Work order:
Find each line of the material below in which the word "triangle" occurs, and return it.

•••••

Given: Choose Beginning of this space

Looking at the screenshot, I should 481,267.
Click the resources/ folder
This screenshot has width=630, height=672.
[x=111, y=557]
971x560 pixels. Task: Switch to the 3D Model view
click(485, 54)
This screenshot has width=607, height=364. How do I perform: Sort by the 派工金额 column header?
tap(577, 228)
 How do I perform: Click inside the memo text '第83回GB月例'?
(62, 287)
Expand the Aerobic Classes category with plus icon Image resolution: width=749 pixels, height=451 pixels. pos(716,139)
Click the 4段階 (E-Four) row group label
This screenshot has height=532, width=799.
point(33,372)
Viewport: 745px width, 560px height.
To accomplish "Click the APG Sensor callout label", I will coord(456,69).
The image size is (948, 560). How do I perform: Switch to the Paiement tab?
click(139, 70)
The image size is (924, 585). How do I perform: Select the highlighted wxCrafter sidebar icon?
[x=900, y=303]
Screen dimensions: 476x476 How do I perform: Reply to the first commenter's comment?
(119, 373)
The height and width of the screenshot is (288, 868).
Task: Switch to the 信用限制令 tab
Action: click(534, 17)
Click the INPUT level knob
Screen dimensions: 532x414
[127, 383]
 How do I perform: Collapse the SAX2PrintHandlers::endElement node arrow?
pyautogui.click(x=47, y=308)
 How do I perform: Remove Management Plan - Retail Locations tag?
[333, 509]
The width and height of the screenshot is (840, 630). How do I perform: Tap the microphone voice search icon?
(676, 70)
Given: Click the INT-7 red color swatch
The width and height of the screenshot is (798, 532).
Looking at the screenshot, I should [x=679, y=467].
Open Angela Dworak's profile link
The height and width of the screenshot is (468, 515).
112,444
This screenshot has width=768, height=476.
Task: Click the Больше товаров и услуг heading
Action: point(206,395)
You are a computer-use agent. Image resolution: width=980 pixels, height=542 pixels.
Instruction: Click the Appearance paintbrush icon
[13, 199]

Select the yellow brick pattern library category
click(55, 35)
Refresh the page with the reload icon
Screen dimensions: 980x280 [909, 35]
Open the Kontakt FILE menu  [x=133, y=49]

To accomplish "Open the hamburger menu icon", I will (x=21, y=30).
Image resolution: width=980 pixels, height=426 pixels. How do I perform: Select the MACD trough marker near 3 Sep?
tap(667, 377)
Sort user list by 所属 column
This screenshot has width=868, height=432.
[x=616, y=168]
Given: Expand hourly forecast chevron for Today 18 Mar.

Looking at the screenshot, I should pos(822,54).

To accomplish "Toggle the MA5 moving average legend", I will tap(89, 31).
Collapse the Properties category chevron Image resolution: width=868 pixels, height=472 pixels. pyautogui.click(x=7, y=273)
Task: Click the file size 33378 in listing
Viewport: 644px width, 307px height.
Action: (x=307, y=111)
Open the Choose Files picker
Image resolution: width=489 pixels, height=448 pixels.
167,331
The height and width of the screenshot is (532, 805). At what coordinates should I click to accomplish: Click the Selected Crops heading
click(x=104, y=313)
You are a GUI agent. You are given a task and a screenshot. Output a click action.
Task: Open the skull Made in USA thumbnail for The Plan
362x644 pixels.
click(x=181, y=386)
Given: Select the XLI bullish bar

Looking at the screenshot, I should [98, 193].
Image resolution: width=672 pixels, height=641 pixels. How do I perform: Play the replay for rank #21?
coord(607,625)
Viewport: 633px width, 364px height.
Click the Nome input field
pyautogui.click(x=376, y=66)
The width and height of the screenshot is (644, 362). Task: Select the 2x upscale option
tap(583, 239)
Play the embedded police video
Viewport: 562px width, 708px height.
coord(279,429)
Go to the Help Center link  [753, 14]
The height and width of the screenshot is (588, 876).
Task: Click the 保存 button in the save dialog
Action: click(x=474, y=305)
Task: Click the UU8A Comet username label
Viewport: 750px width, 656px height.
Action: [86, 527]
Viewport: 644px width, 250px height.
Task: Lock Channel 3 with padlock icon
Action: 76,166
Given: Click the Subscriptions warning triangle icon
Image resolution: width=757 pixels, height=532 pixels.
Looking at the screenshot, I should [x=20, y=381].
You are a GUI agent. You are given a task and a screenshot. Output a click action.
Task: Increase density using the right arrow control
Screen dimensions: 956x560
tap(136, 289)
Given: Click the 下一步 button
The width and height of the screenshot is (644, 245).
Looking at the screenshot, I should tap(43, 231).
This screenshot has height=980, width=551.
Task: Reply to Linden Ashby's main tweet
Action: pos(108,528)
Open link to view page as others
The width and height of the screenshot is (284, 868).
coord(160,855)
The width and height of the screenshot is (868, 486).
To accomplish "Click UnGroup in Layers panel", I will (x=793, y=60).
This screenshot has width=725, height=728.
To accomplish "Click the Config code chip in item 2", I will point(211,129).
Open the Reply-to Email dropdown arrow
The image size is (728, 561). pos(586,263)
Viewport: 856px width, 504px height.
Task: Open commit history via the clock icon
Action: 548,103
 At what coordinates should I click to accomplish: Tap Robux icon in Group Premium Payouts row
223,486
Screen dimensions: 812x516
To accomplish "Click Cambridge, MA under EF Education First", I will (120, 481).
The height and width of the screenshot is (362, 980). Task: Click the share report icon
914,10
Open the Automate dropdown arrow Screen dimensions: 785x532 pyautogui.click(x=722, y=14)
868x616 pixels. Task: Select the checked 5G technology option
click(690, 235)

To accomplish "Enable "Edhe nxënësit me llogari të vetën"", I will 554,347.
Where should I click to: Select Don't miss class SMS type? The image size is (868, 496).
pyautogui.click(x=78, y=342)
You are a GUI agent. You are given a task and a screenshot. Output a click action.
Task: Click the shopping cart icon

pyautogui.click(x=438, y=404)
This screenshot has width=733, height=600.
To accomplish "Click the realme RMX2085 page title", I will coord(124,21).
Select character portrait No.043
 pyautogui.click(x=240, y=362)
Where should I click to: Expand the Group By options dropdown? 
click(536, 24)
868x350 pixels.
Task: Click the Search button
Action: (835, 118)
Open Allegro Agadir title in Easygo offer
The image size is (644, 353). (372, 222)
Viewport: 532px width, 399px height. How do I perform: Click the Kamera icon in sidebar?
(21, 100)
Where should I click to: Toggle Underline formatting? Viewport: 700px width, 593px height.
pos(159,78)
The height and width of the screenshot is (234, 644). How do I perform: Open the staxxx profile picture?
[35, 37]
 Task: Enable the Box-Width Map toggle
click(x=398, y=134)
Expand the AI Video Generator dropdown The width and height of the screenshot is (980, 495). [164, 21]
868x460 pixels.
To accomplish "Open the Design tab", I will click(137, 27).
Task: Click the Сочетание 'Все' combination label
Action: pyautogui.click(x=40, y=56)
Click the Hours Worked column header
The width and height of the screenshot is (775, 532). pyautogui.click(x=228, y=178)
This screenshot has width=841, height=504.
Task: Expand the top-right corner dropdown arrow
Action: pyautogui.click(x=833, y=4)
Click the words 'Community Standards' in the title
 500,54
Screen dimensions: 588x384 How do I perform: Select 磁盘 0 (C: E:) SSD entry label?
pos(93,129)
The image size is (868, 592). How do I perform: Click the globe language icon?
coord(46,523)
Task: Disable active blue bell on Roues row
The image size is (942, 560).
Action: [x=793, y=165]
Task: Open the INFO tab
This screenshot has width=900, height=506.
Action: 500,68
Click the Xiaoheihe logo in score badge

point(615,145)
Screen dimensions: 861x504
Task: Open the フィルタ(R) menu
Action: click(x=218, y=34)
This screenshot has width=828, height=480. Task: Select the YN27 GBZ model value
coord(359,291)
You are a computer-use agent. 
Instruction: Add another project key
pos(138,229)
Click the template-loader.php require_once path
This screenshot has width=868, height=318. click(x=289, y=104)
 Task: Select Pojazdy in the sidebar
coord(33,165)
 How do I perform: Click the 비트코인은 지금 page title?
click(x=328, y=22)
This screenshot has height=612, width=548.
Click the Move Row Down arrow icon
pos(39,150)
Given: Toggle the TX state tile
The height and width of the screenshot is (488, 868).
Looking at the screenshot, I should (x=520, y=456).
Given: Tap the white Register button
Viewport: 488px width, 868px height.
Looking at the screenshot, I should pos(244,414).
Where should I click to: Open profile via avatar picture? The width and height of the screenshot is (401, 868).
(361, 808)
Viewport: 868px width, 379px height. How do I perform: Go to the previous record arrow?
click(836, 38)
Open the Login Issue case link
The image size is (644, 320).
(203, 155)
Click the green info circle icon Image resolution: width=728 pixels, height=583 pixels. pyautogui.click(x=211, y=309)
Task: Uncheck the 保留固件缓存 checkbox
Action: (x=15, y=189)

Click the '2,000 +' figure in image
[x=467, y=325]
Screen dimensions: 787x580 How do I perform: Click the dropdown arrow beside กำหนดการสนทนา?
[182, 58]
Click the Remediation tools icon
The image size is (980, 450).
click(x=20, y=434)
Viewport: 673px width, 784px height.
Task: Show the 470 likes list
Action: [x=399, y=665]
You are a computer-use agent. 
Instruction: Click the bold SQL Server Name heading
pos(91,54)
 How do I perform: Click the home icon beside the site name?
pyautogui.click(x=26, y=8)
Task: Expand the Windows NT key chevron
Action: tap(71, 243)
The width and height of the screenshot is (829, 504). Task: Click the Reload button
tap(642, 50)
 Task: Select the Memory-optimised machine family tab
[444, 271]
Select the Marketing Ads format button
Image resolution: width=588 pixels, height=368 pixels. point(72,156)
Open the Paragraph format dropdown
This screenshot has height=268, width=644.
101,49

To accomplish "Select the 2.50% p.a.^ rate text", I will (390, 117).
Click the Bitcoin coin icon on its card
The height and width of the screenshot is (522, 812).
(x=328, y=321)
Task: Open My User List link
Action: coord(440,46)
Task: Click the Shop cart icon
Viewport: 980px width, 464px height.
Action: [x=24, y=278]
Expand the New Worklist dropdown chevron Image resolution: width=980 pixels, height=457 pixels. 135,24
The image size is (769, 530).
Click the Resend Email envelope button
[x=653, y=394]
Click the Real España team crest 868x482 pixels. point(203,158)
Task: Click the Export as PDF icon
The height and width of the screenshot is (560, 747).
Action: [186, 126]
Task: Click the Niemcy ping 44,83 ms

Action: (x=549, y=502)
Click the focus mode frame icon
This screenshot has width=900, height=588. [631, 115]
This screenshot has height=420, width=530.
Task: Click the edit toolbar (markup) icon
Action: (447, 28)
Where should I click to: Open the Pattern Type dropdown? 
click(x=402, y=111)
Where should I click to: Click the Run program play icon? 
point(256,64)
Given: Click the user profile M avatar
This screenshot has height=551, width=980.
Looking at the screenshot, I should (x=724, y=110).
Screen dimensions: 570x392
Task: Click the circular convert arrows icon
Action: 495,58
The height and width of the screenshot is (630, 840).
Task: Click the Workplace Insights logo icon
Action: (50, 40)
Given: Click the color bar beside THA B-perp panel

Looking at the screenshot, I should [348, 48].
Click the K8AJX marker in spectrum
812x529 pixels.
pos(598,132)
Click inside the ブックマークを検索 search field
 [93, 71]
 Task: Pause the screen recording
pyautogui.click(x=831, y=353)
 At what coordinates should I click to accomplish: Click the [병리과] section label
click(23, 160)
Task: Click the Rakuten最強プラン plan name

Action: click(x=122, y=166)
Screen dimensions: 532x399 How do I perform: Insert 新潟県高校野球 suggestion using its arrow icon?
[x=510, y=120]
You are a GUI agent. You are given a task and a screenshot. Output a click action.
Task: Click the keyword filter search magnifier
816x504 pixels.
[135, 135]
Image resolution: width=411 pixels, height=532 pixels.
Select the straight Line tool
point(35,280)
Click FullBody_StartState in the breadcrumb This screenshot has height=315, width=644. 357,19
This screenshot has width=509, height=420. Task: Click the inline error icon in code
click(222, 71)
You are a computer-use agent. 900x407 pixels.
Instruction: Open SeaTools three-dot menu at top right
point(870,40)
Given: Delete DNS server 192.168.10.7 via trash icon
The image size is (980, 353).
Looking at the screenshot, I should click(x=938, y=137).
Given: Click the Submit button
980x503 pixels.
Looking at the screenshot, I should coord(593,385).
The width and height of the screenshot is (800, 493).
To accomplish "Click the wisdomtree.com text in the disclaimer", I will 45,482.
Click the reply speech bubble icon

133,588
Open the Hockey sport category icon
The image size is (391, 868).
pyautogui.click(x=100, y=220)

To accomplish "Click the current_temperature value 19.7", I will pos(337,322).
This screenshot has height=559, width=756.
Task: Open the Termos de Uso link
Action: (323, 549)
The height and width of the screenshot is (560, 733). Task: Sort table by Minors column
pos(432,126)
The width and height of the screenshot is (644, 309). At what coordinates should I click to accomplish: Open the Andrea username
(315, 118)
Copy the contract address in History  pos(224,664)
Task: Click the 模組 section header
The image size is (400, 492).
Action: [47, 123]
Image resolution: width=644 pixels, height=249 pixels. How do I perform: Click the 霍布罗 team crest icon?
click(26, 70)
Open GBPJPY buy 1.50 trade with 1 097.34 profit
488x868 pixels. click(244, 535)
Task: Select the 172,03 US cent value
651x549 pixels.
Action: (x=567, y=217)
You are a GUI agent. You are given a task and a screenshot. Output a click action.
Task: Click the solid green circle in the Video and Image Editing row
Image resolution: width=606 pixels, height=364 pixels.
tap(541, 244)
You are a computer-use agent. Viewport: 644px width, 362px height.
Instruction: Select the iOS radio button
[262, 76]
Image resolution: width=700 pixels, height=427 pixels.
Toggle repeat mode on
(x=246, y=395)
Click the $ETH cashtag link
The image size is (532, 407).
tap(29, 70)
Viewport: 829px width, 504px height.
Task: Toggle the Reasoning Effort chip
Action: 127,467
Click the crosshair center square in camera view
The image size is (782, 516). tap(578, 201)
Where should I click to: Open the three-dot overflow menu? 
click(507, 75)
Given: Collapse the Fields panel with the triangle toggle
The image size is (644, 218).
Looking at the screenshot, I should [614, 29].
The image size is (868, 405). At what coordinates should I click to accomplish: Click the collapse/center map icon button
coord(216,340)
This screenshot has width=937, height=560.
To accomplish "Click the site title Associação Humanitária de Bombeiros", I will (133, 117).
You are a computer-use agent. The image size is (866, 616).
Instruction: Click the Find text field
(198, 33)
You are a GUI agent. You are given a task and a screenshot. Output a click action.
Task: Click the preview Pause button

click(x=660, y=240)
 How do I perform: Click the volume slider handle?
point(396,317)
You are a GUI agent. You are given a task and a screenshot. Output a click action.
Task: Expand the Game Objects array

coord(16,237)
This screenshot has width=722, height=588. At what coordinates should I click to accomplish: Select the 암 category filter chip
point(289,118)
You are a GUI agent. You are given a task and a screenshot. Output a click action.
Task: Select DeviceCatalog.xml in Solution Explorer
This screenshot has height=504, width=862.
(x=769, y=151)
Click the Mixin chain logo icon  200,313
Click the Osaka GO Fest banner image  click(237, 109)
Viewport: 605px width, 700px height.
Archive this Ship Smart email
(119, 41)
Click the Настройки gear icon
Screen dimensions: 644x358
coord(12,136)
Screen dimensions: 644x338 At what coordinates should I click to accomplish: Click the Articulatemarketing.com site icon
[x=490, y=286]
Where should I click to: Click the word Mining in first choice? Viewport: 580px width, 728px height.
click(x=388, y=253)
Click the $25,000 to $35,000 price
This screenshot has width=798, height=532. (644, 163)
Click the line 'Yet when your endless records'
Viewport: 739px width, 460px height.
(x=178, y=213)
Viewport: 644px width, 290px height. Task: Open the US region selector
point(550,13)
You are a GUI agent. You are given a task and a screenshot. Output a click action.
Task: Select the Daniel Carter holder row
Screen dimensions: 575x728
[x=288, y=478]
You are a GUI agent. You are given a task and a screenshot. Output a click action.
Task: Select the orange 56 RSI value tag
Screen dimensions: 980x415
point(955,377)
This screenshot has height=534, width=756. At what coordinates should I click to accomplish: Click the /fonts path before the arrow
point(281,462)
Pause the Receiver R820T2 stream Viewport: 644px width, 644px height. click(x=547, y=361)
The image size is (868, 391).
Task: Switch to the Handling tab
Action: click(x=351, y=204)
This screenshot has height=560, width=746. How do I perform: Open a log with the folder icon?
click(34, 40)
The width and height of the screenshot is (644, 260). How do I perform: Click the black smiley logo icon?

•••••

Completed task:
Given: Click the Subscriptions warning triangle icon
Given: Collapse the Fields panel with the triangle toggle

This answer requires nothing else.